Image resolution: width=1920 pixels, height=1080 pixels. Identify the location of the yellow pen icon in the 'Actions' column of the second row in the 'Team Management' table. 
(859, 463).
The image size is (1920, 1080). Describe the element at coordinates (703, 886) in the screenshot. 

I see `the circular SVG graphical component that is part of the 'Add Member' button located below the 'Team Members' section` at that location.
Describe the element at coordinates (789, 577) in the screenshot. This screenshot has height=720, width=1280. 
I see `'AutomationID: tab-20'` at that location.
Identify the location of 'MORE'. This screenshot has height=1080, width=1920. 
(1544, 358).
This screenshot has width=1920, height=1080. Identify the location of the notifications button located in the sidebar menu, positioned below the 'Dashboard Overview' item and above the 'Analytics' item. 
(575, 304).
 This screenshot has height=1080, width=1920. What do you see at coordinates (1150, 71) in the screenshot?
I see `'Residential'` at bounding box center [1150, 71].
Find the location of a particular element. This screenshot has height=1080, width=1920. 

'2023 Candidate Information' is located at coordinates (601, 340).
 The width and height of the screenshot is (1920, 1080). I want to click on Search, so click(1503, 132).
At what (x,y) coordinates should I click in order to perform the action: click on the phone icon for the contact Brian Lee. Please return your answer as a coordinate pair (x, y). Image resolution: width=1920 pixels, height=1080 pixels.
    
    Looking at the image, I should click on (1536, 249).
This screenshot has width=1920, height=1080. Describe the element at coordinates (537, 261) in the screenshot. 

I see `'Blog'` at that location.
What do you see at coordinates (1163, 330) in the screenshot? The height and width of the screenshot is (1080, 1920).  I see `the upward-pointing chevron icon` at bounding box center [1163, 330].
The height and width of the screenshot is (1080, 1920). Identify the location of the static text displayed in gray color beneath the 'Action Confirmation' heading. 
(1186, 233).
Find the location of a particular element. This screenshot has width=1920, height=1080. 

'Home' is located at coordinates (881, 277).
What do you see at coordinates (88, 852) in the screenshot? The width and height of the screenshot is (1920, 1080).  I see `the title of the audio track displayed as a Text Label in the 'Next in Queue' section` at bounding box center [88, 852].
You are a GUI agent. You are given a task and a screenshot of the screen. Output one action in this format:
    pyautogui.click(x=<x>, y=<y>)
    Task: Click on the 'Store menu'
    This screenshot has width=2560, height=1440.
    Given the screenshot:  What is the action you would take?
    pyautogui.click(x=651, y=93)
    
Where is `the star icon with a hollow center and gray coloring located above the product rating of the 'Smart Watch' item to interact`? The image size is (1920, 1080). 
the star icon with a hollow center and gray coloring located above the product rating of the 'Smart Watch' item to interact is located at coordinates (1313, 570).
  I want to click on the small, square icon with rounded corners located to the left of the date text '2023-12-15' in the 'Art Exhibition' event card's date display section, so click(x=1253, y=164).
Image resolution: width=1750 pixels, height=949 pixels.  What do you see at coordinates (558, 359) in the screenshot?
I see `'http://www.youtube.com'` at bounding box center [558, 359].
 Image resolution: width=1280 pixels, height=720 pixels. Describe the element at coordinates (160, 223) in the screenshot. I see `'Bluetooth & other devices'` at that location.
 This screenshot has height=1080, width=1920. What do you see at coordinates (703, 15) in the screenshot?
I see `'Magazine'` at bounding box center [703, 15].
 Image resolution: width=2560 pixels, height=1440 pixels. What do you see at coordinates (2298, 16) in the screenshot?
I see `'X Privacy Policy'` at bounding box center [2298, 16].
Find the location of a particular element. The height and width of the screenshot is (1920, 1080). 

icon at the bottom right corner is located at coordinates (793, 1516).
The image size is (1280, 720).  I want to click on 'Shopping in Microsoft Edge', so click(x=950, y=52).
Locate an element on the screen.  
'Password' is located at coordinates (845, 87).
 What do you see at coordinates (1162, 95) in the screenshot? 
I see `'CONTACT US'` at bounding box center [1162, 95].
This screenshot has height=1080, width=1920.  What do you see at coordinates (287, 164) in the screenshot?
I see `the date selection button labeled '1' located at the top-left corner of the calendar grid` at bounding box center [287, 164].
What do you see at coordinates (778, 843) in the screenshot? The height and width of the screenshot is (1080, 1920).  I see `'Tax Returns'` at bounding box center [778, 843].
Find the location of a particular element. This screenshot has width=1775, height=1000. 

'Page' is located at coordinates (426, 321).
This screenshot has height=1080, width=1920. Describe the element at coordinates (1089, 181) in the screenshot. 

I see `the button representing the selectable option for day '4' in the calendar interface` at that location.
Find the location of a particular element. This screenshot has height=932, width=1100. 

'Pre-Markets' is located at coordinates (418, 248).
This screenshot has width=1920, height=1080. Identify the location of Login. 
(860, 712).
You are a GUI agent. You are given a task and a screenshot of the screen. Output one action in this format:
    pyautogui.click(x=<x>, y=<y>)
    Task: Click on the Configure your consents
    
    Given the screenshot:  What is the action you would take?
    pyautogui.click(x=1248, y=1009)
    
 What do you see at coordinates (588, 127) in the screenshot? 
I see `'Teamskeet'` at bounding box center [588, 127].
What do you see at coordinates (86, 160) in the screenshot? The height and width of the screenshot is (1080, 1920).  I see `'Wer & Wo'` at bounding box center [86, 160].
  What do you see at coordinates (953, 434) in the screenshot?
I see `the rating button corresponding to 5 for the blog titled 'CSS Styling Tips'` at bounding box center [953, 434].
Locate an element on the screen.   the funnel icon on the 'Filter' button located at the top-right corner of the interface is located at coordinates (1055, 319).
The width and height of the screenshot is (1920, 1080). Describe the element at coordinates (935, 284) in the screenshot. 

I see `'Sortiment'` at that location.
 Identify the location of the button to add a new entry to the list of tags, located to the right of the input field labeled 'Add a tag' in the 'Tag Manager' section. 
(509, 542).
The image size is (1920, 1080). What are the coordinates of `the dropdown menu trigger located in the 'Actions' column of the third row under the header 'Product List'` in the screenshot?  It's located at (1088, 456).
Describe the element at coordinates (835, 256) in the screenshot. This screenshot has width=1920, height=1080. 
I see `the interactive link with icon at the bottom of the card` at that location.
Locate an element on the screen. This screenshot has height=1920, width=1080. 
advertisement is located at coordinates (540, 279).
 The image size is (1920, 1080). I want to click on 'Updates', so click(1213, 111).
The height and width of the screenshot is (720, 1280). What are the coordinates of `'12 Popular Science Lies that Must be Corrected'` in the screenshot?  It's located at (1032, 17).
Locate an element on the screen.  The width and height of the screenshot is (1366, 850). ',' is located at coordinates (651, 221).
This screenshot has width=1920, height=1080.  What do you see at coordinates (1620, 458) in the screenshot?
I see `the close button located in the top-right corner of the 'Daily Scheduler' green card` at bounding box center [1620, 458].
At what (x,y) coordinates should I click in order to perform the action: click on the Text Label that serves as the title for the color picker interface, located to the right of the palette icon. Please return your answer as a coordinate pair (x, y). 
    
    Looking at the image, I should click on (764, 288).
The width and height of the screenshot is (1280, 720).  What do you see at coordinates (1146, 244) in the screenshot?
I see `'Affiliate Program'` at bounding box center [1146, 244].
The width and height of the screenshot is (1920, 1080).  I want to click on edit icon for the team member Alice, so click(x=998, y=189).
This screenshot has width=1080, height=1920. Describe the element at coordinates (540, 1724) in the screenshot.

• Problem requirements: Duplicate the material above line for line, leaving every character unchanged.

• Result below:
Image resolution: width=1920 pixels, height=1080 pixels. Identify the location of the yellow pen icon in the 'Actions' column of the second row in the 'Team Management' table. 
(859, 463).
The image size is (1920, 1080). Describe the element at coordinates (703, 886) in the screenshot. 

I see `the circular SVG graphical component that is part of the 'Add Member' button located below the 'Team Members' section` at that location.
Describe the element at coordinates (789, 577) in the screenshot. This screenshot has height=720, width=1280. 
I see `'AutomationID: tab-20'` at that location.
Identify the location of 'MORE'. This screenshot has height=1080, width=1920. 
(1544, 358).
This screenshot has width=1920, height=1080. Identify the location of the notifications button located in the sidebar menu, positioned below the 'Dashboard Overview' item and above the 'Analytics' item. 
(575, 304).
 This screenshot has height=1080, width=1920. What do you see at coordinates (1150, 71) in the screenshot?
I see `'Residential'` at bounding box center [1150, 71].
Find the location of a particular element. This screenshot has height=1080, width=1920. 

'2023 Candidate Information' is located at coordinates (601, 340).
 The width and height of the screenshot is (1920, 1080). I want to click on Search, so click(1503, 132).
At what (x,y) coordinates should I click in order to perform the action: click on the phone icon for the contact Brian Lee. Please return your answer as a coordinate pair (x, y). Image resolution: width=1920 pixels, height=1080 pixels.
    
    Looking at the image, I should click on (1536, 249).
This screenshot has width=1920, height=1080. Describe the element at coordinates (537, 261) in the screenshot. 

I see `'Blog'` at that location.
What do you see at coordinates (1163, 330) in the screenshot? The height and width of the screenshot is (1080, 1920).  I see `the upward-pointing chevron icon` at bounding box center [1163, 330].
The height and width of the screenshot is (1080, 1920). Identify the location of the static text displayed in gray color beneath the 'Action Confirmation' heading. 
(1186, 233).
Find the location of a particular element. This screenshot has width=1920, height=1080. 

'Home' is located at coordinates (881, 277).
What do you see at coordinates (88, 852) in the screenshot? The width and height of the screenshot is (1920, 1080).  I see `the title of the audio track displayed as a Text Label in the 'Next in Queue' section` at bounding box center [88, 852].
You are a GUI agent. You are given a task and a screenshot of the screen. Output one action in this format:
    pyautogui.click(x=<x>, y=<y>)
    Task: Click on the 'Store menu'
    This screenshot has width=2560, height=1440.
    Given the screenshot:  What is the action you would take?
    pyautogui.click(x=651, y=93)
    
Where is `the star icon with a hollow center and gray coloring located above the product rating of the 'Smart Watch' item to interact`? The image size is (1920, 1080). 
the star icon with a hollow center and gray coloring located above the product rating of the 'Smart Watch' item to interact is located at coordinates (1313, 570).
  I want to click on the small, square icon with rounded corners located to the left of the date text '2023-12-15' in the 'Art Exhibition' event card's date display section, so click(x=1253, y=164).
Image resolution: width=1750 pixels, height=949 pixels.  What do you see at coordinates (558, 359) in the screenshot?
I see `'http://www.youtube.com'` at bounding box center [558, 359].
 Image resolution: width=1280 pixels, height=720 pixels. Describe the element at coordinates (160, 223) in the screenshot. I see `'Bluetooth & other devices'` at that location.
 This screenshot has height=1080, width=1920. What do you see at coordinates (703, 15) in the screenshot?
I see `'Magazine'` at bounding box center [703, 15].
 Image resolution: width=2560 pixels, height=1440 pixels. What do you see at coordinates (2298, 16) in the screenshot?
I see `'X Privacy Policy'` at bounding box center [2298, 16].
Find the location of a particular element. The height and width of the screenshot is (1920, 1080). 

icon at the bottom right corner is located at coordinates (793, 1516).
The image size is (1280, 720).  I want to click on 'Shopping in Microsoft Edge', so click(x=950, y=52).
Locate an element on the screen.  
'Password' is located at coordinates (845, 87).
 What do you see at coordinates (1162, 95) in the screenshot? 
I see `'CONTACT US'` at bounding box center [1162, 95].
This screenshot has height=1080, width=1920.  What do you see at coordinates (287, 164) in the screenshot?
I see `the date selection button labeled '1' located at the top-left corner of the calendar grid` at bounding box center [287, 164].
What do you see at coordinates (778, 843) in the screenshot? The height and width of the screenshot is (1080, 1920).  I see `'Tax Returns'` at bounding box center [778, 843].
Find the location of a particular element. This screenshot has width=1775, height=1000. 

'Page' is located at coordinates (426, 321).
This screenshot has height=1080, width=1920. Describe the element at coordinates (1089, 181) in the screenshot. 

I see `the button representing the selectable option for day '4' in the calendar interface` at that location.
Find the location of a particular element. This screenshot has height=932, width=1100. 

'Pre-Markets' is located at coordinates (418, 248).
This screenshot has width=1920, height=1080. Identify the location of Login. 
(860, 712).
You are a GUI agent. You are given a task and a screenshot of the screen. Output one action in this format:
    pyautogui.click(x=<x>, y=<y>)
    Task: Click on the Configure your consents
    
    Given the screenshot:  What is the action you would take?
    pyautogui.click(x=1248, y=1009)
    
 What do you see at coordinates (588, 127) in the screenshot? 
I see `'Teamskeet'` at bounding box center [588, 127].
What do you see at coordinates (86, 160) in the screenshot? The height and width of the screenshot is (1080, 1920).  I see `'Wer & Wo'` at bounding box center [86, 160].
  What do you see at coordinates (953, 434) in the screenshot?
I see `the rating button corresponding to 5 for the blog titled 'CSS Styling Tips'` at bounding box center [953, 434].
Locate an element on the screen.   the funnel icon on the 'Filter' button located at the top-right corner of the interface is located at coordinates (1055, 319).
The width and height of the screenshot is (1920, 1080). Describe the element at coordinates (935, 284) in the screenshot. 

I see `'Sortiment'` at that location.
 Identify the location of the button to add a new entry to the list of tags, located to the right of the input field labeled 'Add a tag' in the 'Tag Manager' section. 
(509, 542).
The image size is (1920, 1080). What are the coordinates of `the dropdown menu trigger located in the 'Actions' column of the third row under the header 'Product List'` in the screenshot?  It's located at (1088, 456).
Describe the element at coordinates (835, 256) in the screenshot. This screenshot has width=1920, height=1080. 
I see `the interactive link with icon at the bottom of the card` at that location.
Locate an element on the screen. This screenshot has height=1920, width=1080. 
advertisement is located at coordinates (540, 279).
 The image size is (1920, 1080). I want to click on 'Updates', so click(1213, 111).
The height and width of the screenshot is (720, 1280). What are the coordinates of `'12 Popular Science Lies that Must be Corrected'` in the screenshot?  It's located at (1032, 17).
Locate an element on the screen.  The width and height of the screenshot is (1366, 850). ',' is located at coordinates (651, 221).
This screenshot has width=1920, height=1080.  What do you see at coordinates (1620, 458) in the screenshot?
I see `the close button located in the top-right corner of the 'Daily Scheduler' green card` at bounding box center [1620, 458].
At what (x,y) coordinates should I click in order to perform the action: click on the Text Label that serves as the title for the color picker interface, located to the right of the palette icon. Please return your answer as a coordinate pair (x, y). 
    
    Looking at the image, I should click on (764, 288).
The width and height of the screenshot is (1280, 720).  What do you see at coordinates (1146, 244) in the screenshot?
I see `'Affiliate Program'` at bounding box center [1146, 244].
The width and height of the screenshot is (1920, 1080).  I want to click on edit icon for the team member Alice, so click(x=998, y=189).
This screenshot has width=1080, height=1920. Describe the element at coordinates (540, 1724) in the screenshot.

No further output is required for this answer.